• **Records to use**
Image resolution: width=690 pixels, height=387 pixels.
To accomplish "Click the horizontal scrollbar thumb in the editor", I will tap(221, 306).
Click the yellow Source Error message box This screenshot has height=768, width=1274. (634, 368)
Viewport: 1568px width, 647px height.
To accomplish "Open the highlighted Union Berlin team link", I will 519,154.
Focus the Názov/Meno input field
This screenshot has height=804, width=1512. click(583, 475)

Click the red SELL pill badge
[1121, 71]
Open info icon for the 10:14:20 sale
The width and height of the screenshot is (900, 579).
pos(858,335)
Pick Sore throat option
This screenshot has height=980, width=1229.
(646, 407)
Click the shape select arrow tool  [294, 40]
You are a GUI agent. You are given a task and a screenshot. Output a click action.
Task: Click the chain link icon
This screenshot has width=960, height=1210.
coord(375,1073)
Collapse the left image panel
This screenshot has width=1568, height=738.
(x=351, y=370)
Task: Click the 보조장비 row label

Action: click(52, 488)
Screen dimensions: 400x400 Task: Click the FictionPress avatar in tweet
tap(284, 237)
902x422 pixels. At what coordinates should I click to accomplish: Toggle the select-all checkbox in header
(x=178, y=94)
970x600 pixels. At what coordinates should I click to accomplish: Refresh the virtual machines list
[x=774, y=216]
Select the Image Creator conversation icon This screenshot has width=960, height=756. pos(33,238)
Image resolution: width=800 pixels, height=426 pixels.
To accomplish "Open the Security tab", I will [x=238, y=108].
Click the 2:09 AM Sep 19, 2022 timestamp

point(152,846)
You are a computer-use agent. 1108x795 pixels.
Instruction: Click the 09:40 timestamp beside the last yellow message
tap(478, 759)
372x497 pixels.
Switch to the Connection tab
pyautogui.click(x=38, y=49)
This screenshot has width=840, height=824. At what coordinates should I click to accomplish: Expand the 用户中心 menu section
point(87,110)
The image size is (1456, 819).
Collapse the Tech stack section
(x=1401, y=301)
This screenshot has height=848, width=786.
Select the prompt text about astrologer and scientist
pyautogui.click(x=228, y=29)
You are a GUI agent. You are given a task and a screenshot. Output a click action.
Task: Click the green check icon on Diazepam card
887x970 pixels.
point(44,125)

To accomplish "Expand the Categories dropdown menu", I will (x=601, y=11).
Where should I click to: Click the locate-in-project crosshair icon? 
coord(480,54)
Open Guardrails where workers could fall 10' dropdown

• **Exercise requirements**
The required output is every line above from the one with "970x600 pixels. At" down to the one with "You are a computer-use", restated word for word, ends included.

• **Exercise response**
970x600 pixels. At what coordinates should I click to accomplish: Refresh the virtual machines list
[x=774, y=216]
Select the Image Creator conversation icon This screenshot has width=960, height=756. pos(33,238)
Image resolution: width=800 pixels, height=426 pixels.
To accomplish "Open the Security tab", I will [x=238, y=108].
Click the 2:09 AM Sep 19, 2022 timestamp

point(152,846)
You are a computer-use agent. 1108x795 pixels.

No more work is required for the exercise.